SHORT TASK: Rewrite the material below as a Markdown table with two columns, Row and Line. Put each line in its own numbered row and leave out the blank lines.

SUPPLIED RECORDS:
* * *
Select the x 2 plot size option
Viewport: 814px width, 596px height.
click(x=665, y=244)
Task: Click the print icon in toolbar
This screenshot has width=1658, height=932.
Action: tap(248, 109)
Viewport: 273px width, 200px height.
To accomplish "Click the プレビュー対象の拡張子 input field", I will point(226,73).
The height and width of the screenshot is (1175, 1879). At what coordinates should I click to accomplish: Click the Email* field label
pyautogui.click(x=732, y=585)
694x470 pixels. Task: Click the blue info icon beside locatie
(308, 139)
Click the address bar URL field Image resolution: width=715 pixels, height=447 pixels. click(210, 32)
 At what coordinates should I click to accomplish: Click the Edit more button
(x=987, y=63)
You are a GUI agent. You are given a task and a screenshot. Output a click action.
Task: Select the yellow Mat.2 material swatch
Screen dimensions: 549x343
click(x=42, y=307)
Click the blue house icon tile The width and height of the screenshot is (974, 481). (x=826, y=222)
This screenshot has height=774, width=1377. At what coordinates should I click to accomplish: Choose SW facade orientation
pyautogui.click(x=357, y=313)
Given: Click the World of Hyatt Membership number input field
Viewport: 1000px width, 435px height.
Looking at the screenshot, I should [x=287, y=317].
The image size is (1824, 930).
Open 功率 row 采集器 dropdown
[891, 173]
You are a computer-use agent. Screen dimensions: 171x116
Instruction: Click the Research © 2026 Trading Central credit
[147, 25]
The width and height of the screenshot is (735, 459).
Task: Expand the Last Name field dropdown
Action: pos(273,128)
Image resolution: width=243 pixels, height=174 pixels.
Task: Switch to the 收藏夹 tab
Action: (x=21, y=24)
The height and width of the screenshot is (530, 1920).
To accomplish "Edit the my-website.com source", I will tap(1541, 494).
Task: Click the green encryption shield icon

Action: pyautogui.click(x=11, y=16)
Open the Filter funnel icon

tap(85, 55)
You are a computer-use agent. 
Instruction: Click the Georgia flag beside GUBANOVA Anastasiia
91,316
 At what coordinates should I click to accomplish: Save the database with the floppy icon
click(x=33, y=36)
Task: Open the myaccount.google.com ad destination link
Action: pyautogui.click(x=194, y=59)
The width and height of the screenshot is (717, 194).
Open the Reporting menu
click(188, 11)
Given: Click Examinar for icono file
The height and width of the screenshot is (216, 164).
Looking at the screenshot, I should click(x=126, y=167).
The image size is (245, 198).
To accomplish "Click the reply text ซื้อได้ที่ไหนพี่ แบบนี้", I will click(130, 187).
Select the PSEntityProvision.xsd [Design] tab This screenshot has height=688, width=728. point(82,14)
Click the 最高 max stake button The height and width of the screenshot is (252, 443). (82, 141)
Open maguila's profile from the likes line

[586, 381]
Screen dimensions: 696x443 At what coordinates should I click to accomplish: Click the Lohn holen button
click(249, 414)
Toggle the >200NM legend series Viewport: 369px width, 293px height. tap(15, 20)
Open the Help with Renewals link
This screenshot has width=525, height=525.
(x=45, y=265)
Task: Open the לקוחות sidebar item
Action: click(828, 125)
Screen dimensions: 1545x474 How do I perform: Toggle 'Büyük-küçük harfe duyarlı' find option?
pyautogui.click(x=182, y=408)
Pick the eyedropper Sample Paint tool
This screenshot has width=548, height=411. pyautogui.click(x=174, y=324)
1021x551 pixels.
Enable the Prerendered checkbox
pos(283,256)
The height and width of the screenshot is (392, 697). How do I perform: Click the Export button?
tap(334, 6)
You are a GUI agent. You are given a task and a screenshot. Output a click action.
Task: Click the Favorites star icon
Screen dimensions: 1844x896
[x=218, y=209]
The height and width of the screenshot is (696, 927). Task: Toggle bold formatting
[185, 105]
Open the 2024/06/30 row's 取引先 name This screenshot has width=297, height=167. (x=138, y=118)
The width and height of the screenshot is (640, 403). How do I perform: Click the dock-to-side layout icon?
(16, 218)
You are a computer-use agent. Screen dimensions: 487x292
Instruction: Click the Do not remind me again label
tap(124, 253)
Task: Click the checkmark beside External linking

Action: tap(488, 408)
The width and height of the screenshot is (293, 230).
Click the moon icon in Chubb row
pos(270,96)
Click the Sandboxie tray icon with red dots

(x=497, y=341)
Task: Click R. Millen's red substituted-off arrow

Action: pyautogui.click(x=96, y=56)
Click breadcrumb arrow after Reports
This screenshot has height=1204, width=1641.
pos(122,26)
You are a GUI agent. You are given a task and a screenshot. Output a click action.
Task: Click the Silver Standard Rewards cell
* * *
REPLY TO THE EXERCISE:
| Row | Line |
|---|---|
| 1 | Select the x 2 plot size option |
| 2 | Viewport: 814px width, 596px height. |
| 3 | click(x=665, y=244) |
| 4 | Task: Click the print icon in toolbar |
| 5 | This screenshot has width=1658, height=932. |
| 6 | Action: tap(248, 109) |
| 7 | Viewport: 273px width, 200px height. |
| 8 | To accomplish "Click the プレビュー対象の拡張子 input field", I will point(226,73). |
| 9 | The height and width of the screenshot is (1175, 1879). At what coordinates should I click to accomplish: Click the Email* field label |
| 10 | pyautogui.click(x=732, y=585) |
| 11 | 694x470 pixels. Task: Click the blue info icon beside locatie |
| 12 | (308, 139) |
| 13 | Click the address bar URL field Image resolution: width=715 pixels, height=447 pixels. click(210, 32) |
| 14 |  At what coordinates should I click to accomplish: Click the Edit more button |
| 15 | (x=987, y=63) |
| 16 | You are a GUI agent. You are given a task and a screenshot. Output a click action. |
| 17 | Task: Select the yellow Mat.2 material swatch |
| 18 | Screen dimensions: 549x343 |
| 19 | click(x=42, y=307) |
| 20 | Click the blue house icon tile The width and height of the screenshot is (974, 481). (x=826, y=222) |
| 21 | This screenshot has height=774, width=1377. At what coordinates should I click to accomplish: Choose SW facade orientation |
| 22 | pyautogui.click(x=357, y=313) |
| 23 | Given: Click the World of Hyatt Membership number input field |
| 24 | Viewport: 1000px width, 435px height. |
| 25 | Looking at the screenshot, I should [x=287, y=317]. |
| 26 | The image size is (1824, 930). |
| 27 | Open 功率 row 采集器 dropdown |
| 28 | [891, 173] |
| 29 | You are a computer-use agent. Screen dimensions: 171x116 |
| 30 | Instruction: Click the Research © 2026 Trading Central credit |
| 31 | [147, 25] |
| 32 | The width and height of the screenshot is (735, 459). |
| 33 | Task: Expand the Last Name field dropdown |
| 34 | Action: pos(273,128) |
| 35 | Image resolution: width=243 pixels, height=174 pixels. |
| 36 | Task: Switch to the 收藏夹 tab |
| 37 | Action: (x=21, y=24) |
| 38 | The height and width of the screenshot is (530, 1920). |
| 39 | To accomplish "Edit the my-website.com source", I will tap(1541, 494). |
| 40 | Task: Click the green encryption shield icon |
| 41 | Action: pyautogui.click(x=11, y=16) |
| 42 | Open the Filter funnel icon |
| 43 | tap(85, 55) |
| 44 | You are a computer-use agent.  |
| 45 | Instruction: Click the Georgia flag beside GUBANOVA Anastasiia |
| 46 | 91,316 |
| 47 |  At what coordinates should I click to accomplish: Save the database with the floppy icon |
| 48 | click(x=33, y=36) |
| 49 | Task: Open the myaccount.google.com ad destination link |
| 50 | Action: pyautogui.click(x=194, y=59) |
| 51 | The width and height of the screenshot is (717, 194). |
| 52 | Open the Reporting menu |
| 53 | click(188, 11) |
| 54 | Given: Click Examinar for icono file |
| 55 | The height and width of the screenshot is (216, 164). |
| 56 | Looking at the screenshot, I should click(x=126, y=167). |
| 57 | The image size is (245, 198). |
| 58 | To accomplish "Click the reply text ซื้อได้ที่ไหนพี่ แบบนี้", I will click(130, 187). |
| 59 | Select the PSEntityProvision.xsd [Design] tab This screenshot has height=688, width=728. point(82,14) |
| 60 | Click the 最高 max stake button The height and width of the screenshot is (252, 443). (82, 141) |
| 61 | Open maguila's profile from the likes line |
| 62 | [586, 381] |
| 63 | Screen dimensions: 696x443 At what coordinates should I click to accomplish: Click the Lohn holen button |
| 64 | click(249, 414) |
| 65 | Toggle the >200NM legend series Viewport: 369px width, 293px height. tap(15, 20) |
| 66 | Open the Help with Renewals link |
| 67 | This screenshot has width=525, height=525. |
| 68 | (x=45, y=265) |
| 69 | Task: Open the לקוחות sidebar item |
| 70 | Action: click(828, 125) |
| 71 | Screen dimensions: 1545x474 How do I perform: Toggle 'Büyük-küçük harfe duyarlı' find option? |
| 72 | pyautogui.click(x=182, y=408) |
| 73 | Pick the eyedropper Sample Paint tool |
| 74 | This screenshot has width=548, height=411. pyautogui.click(x=174, y=324) |
| 75 | 1021x551 pixels. |
| 76 | Enable the Prerendered checkbox |
| 77 | pos(283,256) |
| 78 | The height and width of the screenshot is (392, 697). How do I perform: Click the Export button? |
| 79 | tap(334, 6) |
| 80 | You are a GUI agent. You are given a task and a screenshot. Output a click action. |
| 81 | Task: Click the Favorites star icon |
| 82 | Screen dimensions: 1844x896 |
| 83 | [x=218, y=209] |
| 84 | The height and width of the screenshot is (696, 927). Task: Toggle bold formatting |
| 85 | [185, 105] |
| 86 | Open the 2024/06/30 row's 取引先 name This screenshot has width=297, height=167. (x=138, y=118) |
| 87 | The width and height of the screenshot is (640, 403). How do I perform: Click the dock-to-side layout icon? |
| 88 | (16, 218) |
| 89 | You are a computer-use agent. Screen dimensions: 487x292 |
| 90 | Instruction: Click the Do not remind me again label |
| 91 | tap(124, 253) |
| 92 | Task: Click the checkmark beside External linking |
| 93 | Action: tap(488, 408) |
| 94 | The width and height of the screenshot is (293, 230). |
| 95 | Click the moon icon in Chubb row |
| 96 | pos(270,96) |
| 97 | Click the Sandboxie tray icon with red dots |
| 98 | (x=497, y=341) |
| 99 | Task: Click R. Millen's red substituted-off arrow |
| 100 | Action: pyautogui.click(x=96, y=56) |
| 101 | Click breadcrumb arrow after Reports |
| 102 | This screenshot has height=1204, width=1641. |
| 103 | pos(122,26) |
| 104 | You are a GUI agent. You are given a task and a screenshot. Output a click action. |
| 105 | Task: Click the Silver Standard Rewards cell |